##### Data for this task

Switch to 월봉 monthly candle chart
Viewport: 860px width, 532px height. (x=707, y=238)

##########
##### Data for this task

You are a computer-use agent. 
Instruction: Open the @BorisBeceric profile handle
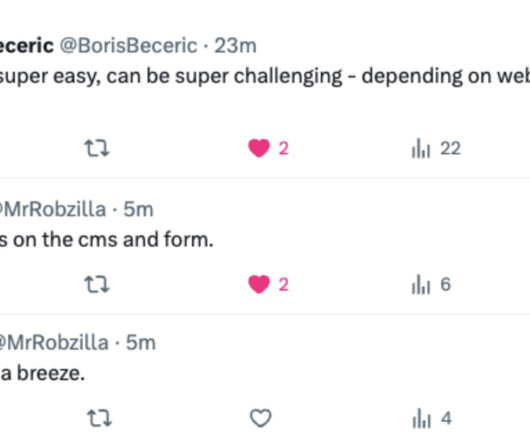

##########
##### Data for this task

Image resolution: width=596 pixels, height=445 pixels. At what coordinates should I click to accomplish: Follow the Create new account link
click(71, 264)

##########

Turn the records into a Markdown table with the columns "Row" and "Line", one row per line and no blank lines. Begin at the line that has "You are a computer-use agent." and stop after the line that has "Instruction: Open the".

Completed task:
| Row | Line |
|---|---|
| 1 | You are a computer-use agent.  |
| 2 | Instruction: Open the @BorisBeceric profile handle |